A person from Yunnan Province in China died while on his way back to Shandong Province for work on a chartered bus on Monday. He was tested positive for hantavirus. The other 32 people on the bus are being tested to see whether the disease has made the jump from rodents to humans.
Among the early symptoms of the hantavirus include fever, headache, muscle ache, abdominal pain, dizziness, chills and abdominal problems, such as nausea, vomiting, diarrohea.
About half of all Hantavirus patients experience these symptoms.
Moreover, late symptoms include the lungs filling with fluid and shortness of breath.
In addition, some Hantaviruses can cause hemorrhagic fever with renal syndrome (HFRS) as the disease progresses.
Fatality ranges from 5-15 percent for HFRS caused by the new outbreak.

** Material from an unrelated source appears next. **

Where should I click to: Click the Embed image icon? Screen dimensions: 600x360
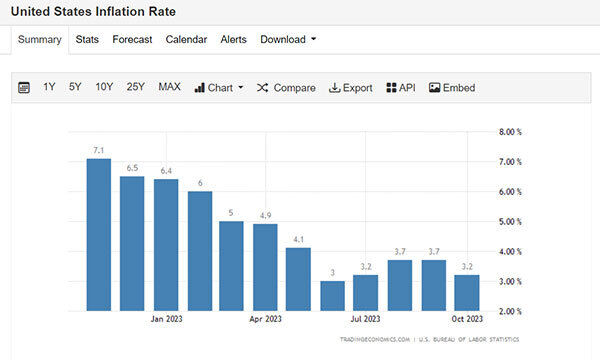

Fortunately, the deadly Hantavirus is much more contagious as a social media panic than as a biologic infectious agent.
According to the United States Centres for Disease Control, unlike coronavirus, hantavirus does not spread in the air.
In fact, humans who contract the Hantavirus usually come into contact with rodents, such as rats, that carry the virus.
The Centres for Disease Control went on to say that infection with any of the Hantavirus mutations can cause hantavirus disease in people.
The CDC website said: “Hantaviruses in the Americas are known as “New World” hantaviruses and may cause hantavirus pulmonary syndrome (HPS).
“Other Hantaviruses, known as ‘Old World’ Hantaviruses, are found mostly in Europe and Asia and may cause hemorrhagic fever with renal syndrome (HFRS)”.
“Rodent infestation in and around the home remains the primary risk for hantavirus exposure.
”Even healthy individuals are at risk for Hantavirus pulmonary syndrome (HPS) infection if exposed to the virus”.
However, HPS can’t be passed on from person to person.
It can be contracted if someone touches their eyes, nose or mouth after touching rodent droppings, urine, or nesting materials.
Hantavirus is named for the Hantan River area in South Korea.
An outbreak was observed and was isolated there in 1976 by Doctor Ho-Wang Lee.